#### Problem 1:
Condense the paragraph of the music theory article beginning "Students have been returning to the classroom" into a short bulleted list that keeps its main facts.
#### Problem 2:
Please state when the music theory classes are held at the school, according to the music theory article.
#### Problem 3:
Extract from the music theory article the passage running from "MLC Marseille Head" up to and including "with our students.".

MLC Marseille Head of Education poses the question; just what actually, IS Music Theory?
At MLC Marseille we have been holding modern music theory classes for the last few years with great success. Classes have been held at the school on Saturday mornings and are divided into groups of : level 1 Beginner (grades 1-3), level 2 Intermediate (grades 4-5), and level 3 Advanced (grades 6-8). During the COVID-19 pandemic we continued the classes online via live video sessions with our students.
Students have been returning to the classroom at the MLC for some time now. That said, many students still like to take the classes from home via a live video session. The teacher therefore appears on a screen alongside the students in the classroom. This makes for a fun and varied learning environment. What’s more, as the sessions are recorded, a copy of the lesson is sent to students for revision during the week.
What is music theory?
This answer to the question is not as simple and straightforward as it should be. Indeed, there a big misconception that the subject of music theory teaches us about how to make music. But, alas, it does not.
“What?!” You ask…
I always stress to my music theory students that music does not start on the whiteboard in the classroom. It starts with a musician playing an instrument.
This may sound romantic, but this is a notion that is very easy to forget in a classroom learning environment such as in a music school. In this situation, it can be very easy to invert the concept of how music is, and always has been, actually created in the first place. We can get confused into thinking that music is created by being written out first (which is where the theory must come in right?) and then subsequently being played. But this is not the case, nor has it ever been.

#### Raw data:
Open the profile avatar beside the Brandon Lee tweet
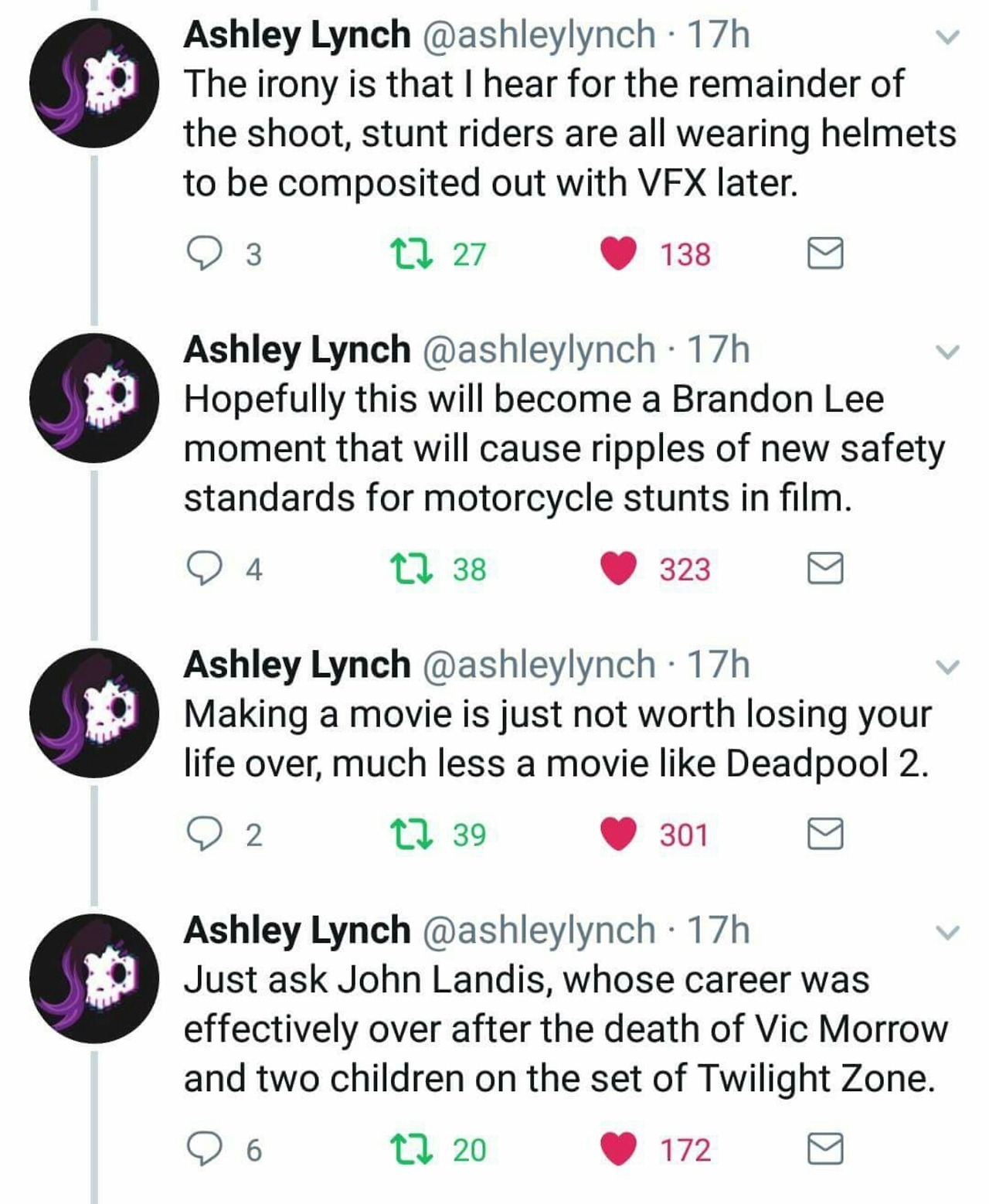989x1204 pixels. (x=94, y=399)
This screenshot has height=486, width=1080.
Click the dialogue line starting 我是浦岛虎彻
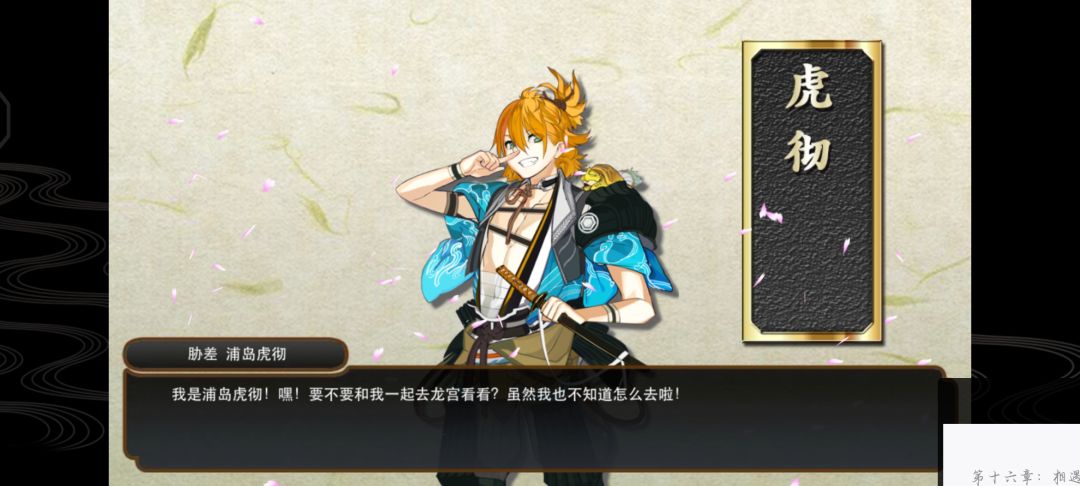click(426, 395)
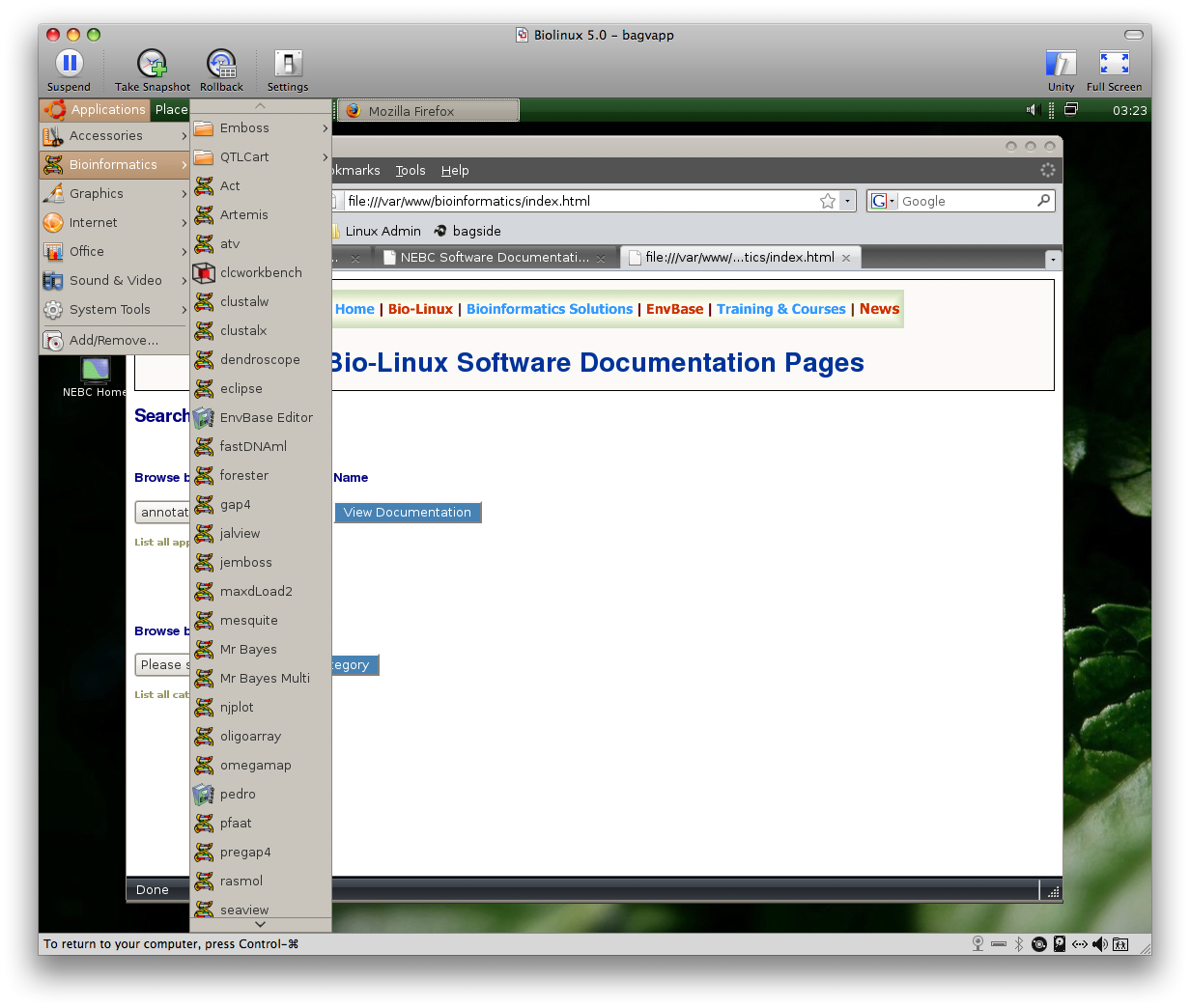Open the VM Settings icon

(x=288, y=64)
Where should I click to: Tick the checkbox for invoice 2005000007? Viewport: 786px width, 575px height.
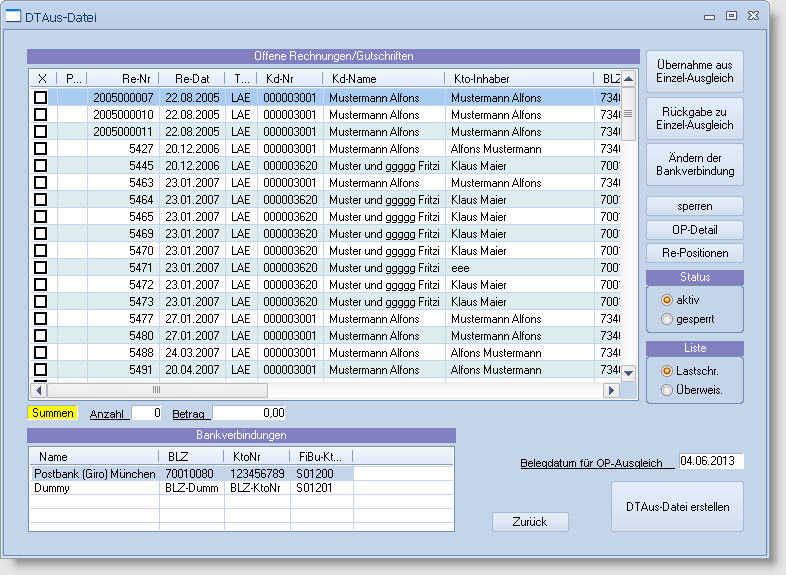(41, 98)

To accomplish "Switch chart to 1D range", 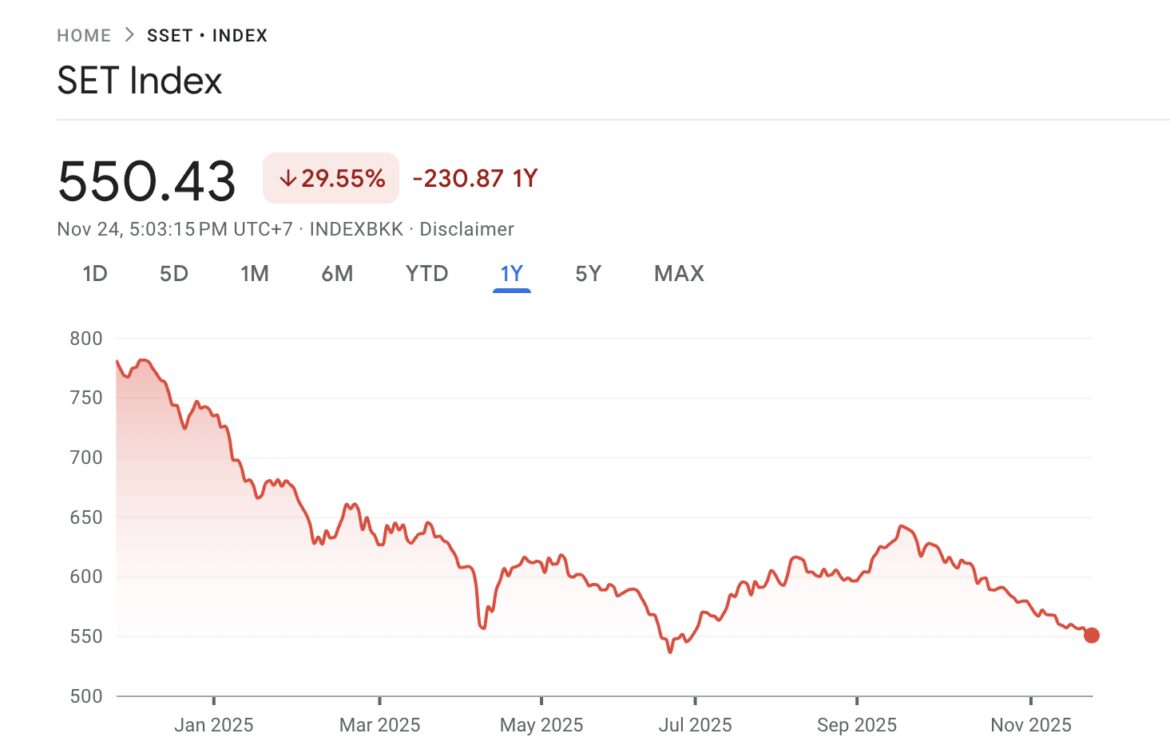I will pos(95,274).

#### Result 1:
- Students have been back in the MLC classroom for some time.
- Many still prefer to join from home by live video.
- The teacher appears on a screen alongside the students in the classroom, which makes for a fun and varied learning environment.
- Sessions are recorded, and a copy is sent to students for revision during the week.

#### Result 2:
On Saturday mornings.

#### Result 3:
MLC Marseille Head of Education poses the question; just what actually, IS Music Theory?
At MLC Marseille we have been holding modern music theory classes for the last few years with great success. Classes have been held at the school on Saturday mornings and are divided into groups of : level 1 Beginner (grades 1-3), level 2 Intermediate (grades 4-5), and level 3 Advanced (grades 6-8). During the COVID-19 pandemic we continued the classes online via live video sessions with our students.